Car companies are experimenting with compressed air as a fuel source. But will this new fuel source actually work?
Hydrogen. Lithium. Solar. Flywheels. Ethanol. Now add compressed air to the list of possible energy sources that will propel future vehicles. French automaker PSA Peugeotannounced this month it will build a hybrid gasoline vehicle that can store energy as compressed air. The air-hybrid car, the AFP reports, should achieve 81 miles per gallon, while emitting just a fraction of the carbon dioxide per mile of conventional vehicles. "This breakthrough technology…represents a key step towards the two-liter-per-hundred-kilometer car by 2020," said Chief Executive Philippe Varin at a press conference.
The "breakthrough," however, has been a long time coming. Like many auto technologies, the first versions were tested in the mid-1800s without ever gaining much traction. Although materials and engineering are better now, today’s engines work in a similar way. Fresh air is pumped into a chamber under high pressure, and then released into "combustion" chambers where the air forces down pistons and turns the wheels.
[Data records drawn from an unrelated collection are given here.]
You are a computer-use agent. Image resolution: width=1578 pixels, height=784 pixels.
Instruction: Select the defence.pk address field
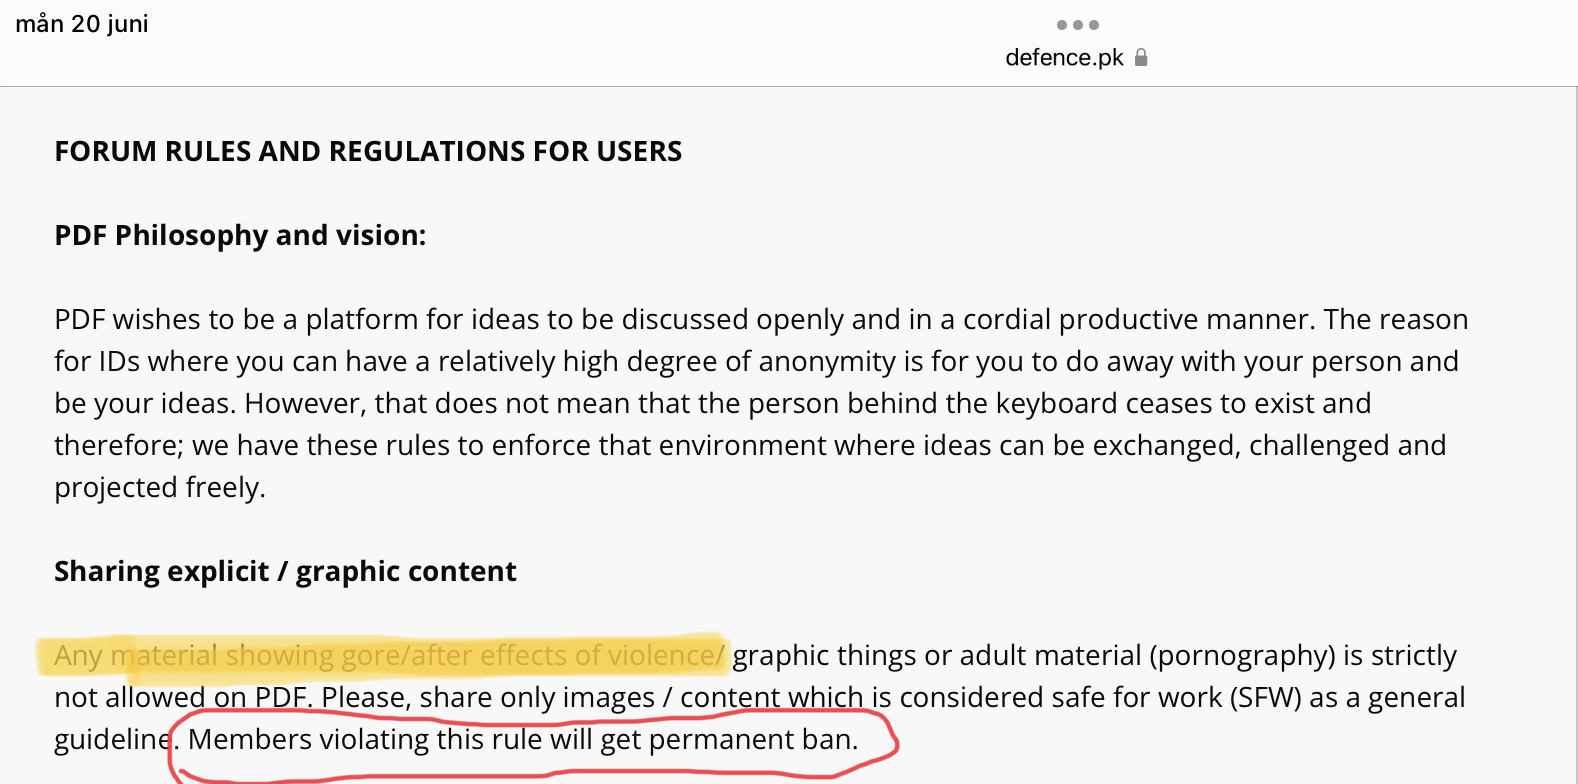[x=1076, y=57]
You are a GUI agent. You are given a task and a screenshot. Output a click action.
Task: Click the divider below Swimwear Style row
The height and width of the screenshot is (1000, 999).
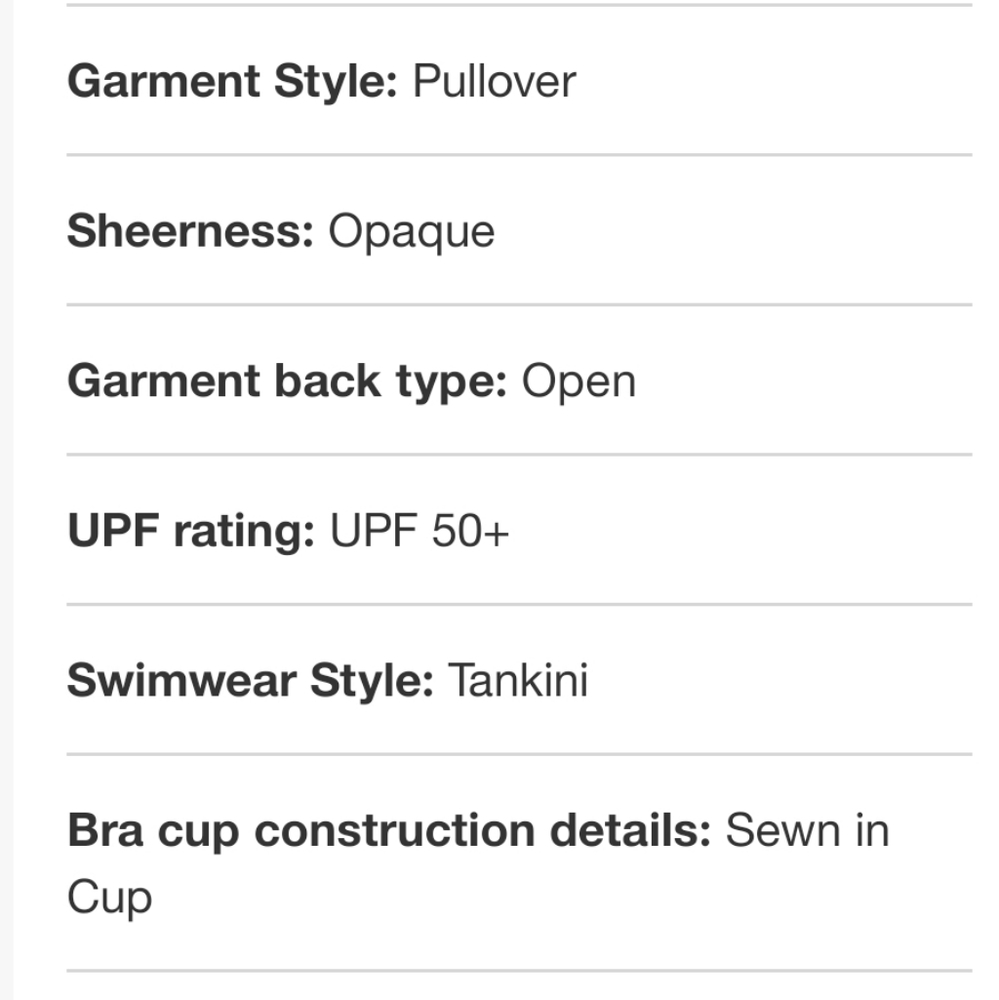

It would seem that compressed air has plenty going for it: It’s compact, emissions-free (except for the energy to compress the air) and dirt cheap compared to the typical $11,000 lithium battery pack. But that has not inspired many carmakers to jump on the technology.
It turns out it’s hard to match the efficiency or the energy density of rival batteries or liquid fuels: "Air compressors are one of the least-efficient machines to convert electricity to work," said Harold Kung, professor of chemical and biological engineering at Northwestern University, to the AP. "Why not use the electricity directly, as in electric cars? From an energy utilization point of view, the compressed (air) car does not make sense." And Indian carmaker Tata has reported they’ve struggled to get enough compressed air energy into their Airpod (although the buglike three-seater should go on sale soon).
Despite their drawbacks, compressed-air cars (you can see a line developed by the firm MDI) are cheap, straightforward to design, and demand little in the way of exotic technology or infrastructure. That, at least, has been enough to convince Peugeot that an affordable compressed-air car offers another alternative to today’s hybrids.